*Data supplied:*
====

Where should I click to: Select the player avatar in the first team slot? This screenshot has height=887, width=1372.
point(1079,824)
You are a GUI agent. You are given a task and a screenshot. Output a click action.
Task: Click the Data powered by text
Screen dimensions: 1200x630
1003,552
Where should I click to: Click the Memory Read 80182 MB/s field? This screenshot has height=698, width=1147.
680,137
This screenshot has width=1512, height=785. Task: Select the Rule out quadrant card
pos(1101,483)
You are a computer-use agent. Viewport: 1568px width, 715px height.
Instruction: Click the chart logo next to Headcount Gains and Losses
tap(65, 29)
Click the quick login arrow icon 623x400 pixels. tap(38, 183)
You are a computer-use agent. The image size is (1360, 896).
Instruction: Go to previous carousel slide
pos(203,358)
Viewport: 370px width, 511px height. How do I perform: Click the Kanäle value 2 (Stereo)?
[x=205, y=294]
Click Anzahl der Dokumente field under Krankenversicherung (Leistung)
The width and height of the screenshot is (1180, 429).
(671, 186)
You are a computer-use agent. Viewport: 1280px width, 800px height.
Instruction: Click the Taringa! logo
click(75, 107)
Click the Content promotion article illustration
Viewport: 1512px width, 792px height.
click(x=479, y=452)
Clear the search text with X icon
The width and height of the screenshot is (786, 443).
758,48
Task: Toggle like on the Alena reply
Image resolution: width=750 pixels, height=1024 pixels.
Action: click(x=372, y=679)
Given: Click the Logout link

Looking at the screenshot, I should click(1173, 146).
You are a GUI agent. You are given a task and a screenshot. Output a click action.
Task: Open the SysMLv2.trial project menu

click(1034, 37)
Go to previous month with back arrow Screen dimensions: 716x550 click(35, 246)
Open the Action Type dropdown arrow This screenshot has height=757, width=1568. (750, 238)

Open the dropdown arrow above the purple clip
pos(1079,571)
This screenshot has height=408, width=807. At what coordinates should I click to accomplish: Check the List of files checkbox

====

Rewrite all of the entries above, putting "Window" wherever "Viewport" appears and keeping every other character the same.

*Solution for this task:*
Where should I click to: Select the player avatar in the first team slot? This screenshot has height=887, width=1372.
point(1079,824)
You are a GUI agent. You are given a task and a screenshot. Output a click action.
Task: Click the Data powered by text
Screen dimensions: 1200x630
1003,552
Where should I click to: Click the Memory Read 80182 MB/s field? This screenshot has height=698, width=1147.
680,137
This screenshot has width=1512, height=785. Task: Select the Rule out quadrant card
pos(1101,483)
You are a computer-use agent. Window: 1568px width, 715px height.
Instruction: Click the chart logo next to Headcount Gains and Losses
tap(65, 29)
Click the quick login arrow icon 623x400 pixels. tap(38, 183)
You are a computer-use agent. The image size is (1360, 896).
Instruction: Go to previous carousel slide
pos(203,358)
Window: 370px width, 511px height. How do I perform: Click the Kanäle value 2 (Stereo)?
[x=205, y=294]
Click Anzahl der Dokumente field under Krankenversicherung (Leistung)
The width and height of the screenshot is (1180, 429).
(671, 186)
You are a computer-use agent. Window: 1280px width, 800px height.
Instruction: Click the Taringa! logo
click(75, 107)
Click the Content promotion article illustration
Window: 1512px width, 792px height.
click(x=479, y=452)
Clear the search text with X icon
The width and height of the screenshot is (786, 443).
758,48
Task: Toggle like on the Alena reply
Image resolution: width=750 pixels, height=1024 pixels.
Action: click(x=372, y=679)
Given: Click the Logout link

Looking at the screenshot, I should click(1173, 146).
You are a GUI agent. You are given a task and a screenshot. Output a click action.
Task: Open the SysMLv2.trial project menu

click(1034, 37)
Go to previous month with back arrow Screen dimensions: 716x550 click(35, 246)
Open the Action Type dropdown arrow This screenshot has height=757, width=1568. (750, 238)

Open the dropdown arrow above the purple clip
pos(1079,571)
This screenshot has height=408, width=807. At what coordinates should I click to accomplish: Check the List of files checkbox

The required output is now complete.